**Задание**
Напишите продолжение приведенного ниже отрывка о переходе роты в Краснодар, начав сразу после его последнего предложения.

**Предложенный отрывок**

=====

Человек был изгнан из рая, и он больше уже никогда туда не вернется. А что, если так называемый прогресс является всего лишь одним из поворотов спирали, ведущей обратно к примитивному состоянию?
Наконец, ближе к вечеру, прибыла наша рота. Ничто меня так не согревало, как благодарность от людей, для которых я нашел пристанище в сложившейся ситуации. В большой конюшне мы легли на солому среди лошадей и уснули так, как могут спать только солдаты.
На следующее утро мы обнаружили проселочную дорогу, следуя по которой смогли срезать путь на 8 километров. Через 3 дня ударил мороз, рота выступила в середине ночи и продолжала двигаться вперед до тех пор, пока земля под лучами солнца не оттаяла опять. За это время рота продвинулась вперед примерно на 12 километров. Вскоре шоссе превратилось в нечто вроде грунтовой дороги. Самбо на его мотоцикле удалось добраться до Краснодара, и он вернулся обратно с весьма приятными новостями, что наши старые друзья из мостостроительной колонны, которой командовал капитан Штуббе, находятся именно там. Штуббе немедленно направил к нам три своих замечательных трактора, один из которых был загружен сеном. Мы отдыхали в течение целого дня, поэтому лошади могли вдоволь наесться, затем подцепили наши повозки к тракторам и двинулись в путь. Возничие оседлали своих тяжелых лошадей, на которых была надета сбруя, и скакали рядом. Таким образом, когда мы въехали в Краснодар, со стороны наша компания больше всего напоминала цыганский табор. Рота разместилась на постой по частным домам. Капитан Штуббе тщательно подготовился к нашему прибытию; он заботился о нас как родной отец и старался, чтобы мы ни в чем не испытывали недостатка. Впервые в жизни нам довелось есть икру прямо из жестяных банок; Кубань является одной из рек, где водится осетр.

=====

**Исходные материалы**
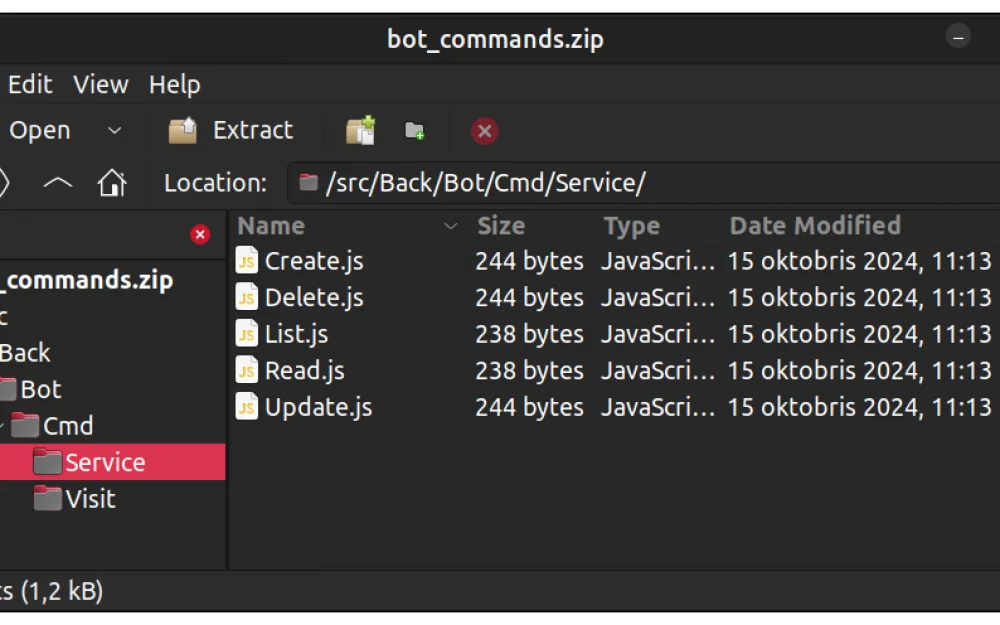This screenshot has width=1000, height=625.
Task: Click the add files to archive icon
Action: (360, 130)
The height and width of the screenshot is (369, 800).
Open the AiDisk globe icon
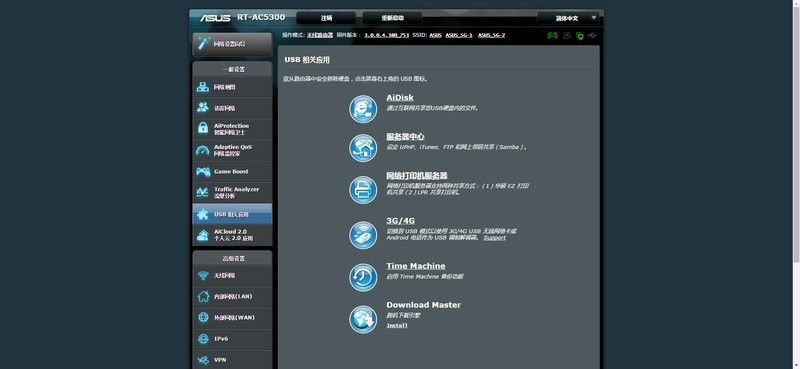pos(363,109)
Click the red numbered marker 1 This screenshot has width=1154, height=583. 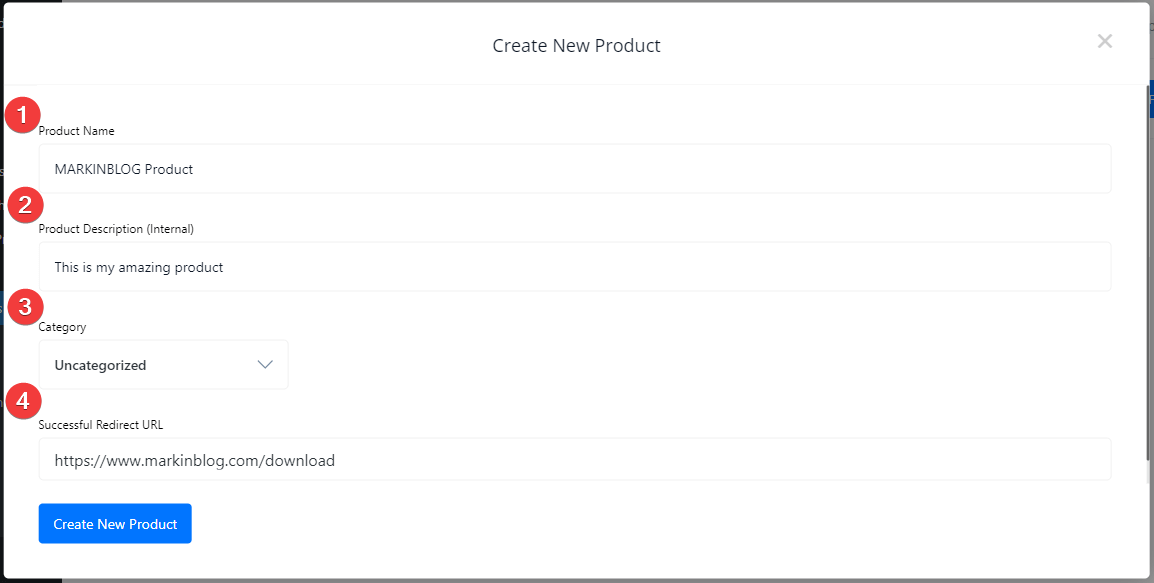pyautogui.click(x=22, y=115)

=====

**Ответ**
В Краснодаре все еще сохранялось немало примет, оставшихся от царских времен. Тоталитарный режим не смог наложить свой отпечаток на неповторимую своеобразность этих мест. Казаки все еще носили свою традиционную одежду – высокие меховые шапки из персидского каракуля и красные рубахи с вышивкой на груди. На всем лежала печать необычности, ясно ощущалось влияние Востока и в том, как они ехали по улице, высоко приподнявшись в седле, сидя прямо, как кочерга, на своих быстрых и чрезвычайно выносливых маленьких лошадках. Здесь даже сохранились лавки древностей, в которых бойкие темноглазые армяне предлагали на продажу старинные изделия из серебра и ковры – можно было приобрести великолепный персидский ковер за банку кофе. Между солдатами и торговцами быстро завязались деловые контакты, но, поскольку солдатам приходилось таскать все свое имущество у себя на спине, торговый ажиотаж быстро иссяк.
Как только мы расположились, чтобы побеседовать по душам с капитаном Штуббе, нам сообщили, что из отпуска вернулся наш квартирмейстер. Он был мастер решать административные вопросы, но больше всего на свете этот жизнерадостный молодой человек с большими голубыми глазами любил красиво пожить. Он сочетал эту страсть с непомерным желанием добиться популярности. Эти два стремления было трудно сочетать между собой, но он решал эту проблему блестяще, стараясь, чтобы вся рота жила не хуже его, – так что мы не находили в его желаниях ничего предосудительного.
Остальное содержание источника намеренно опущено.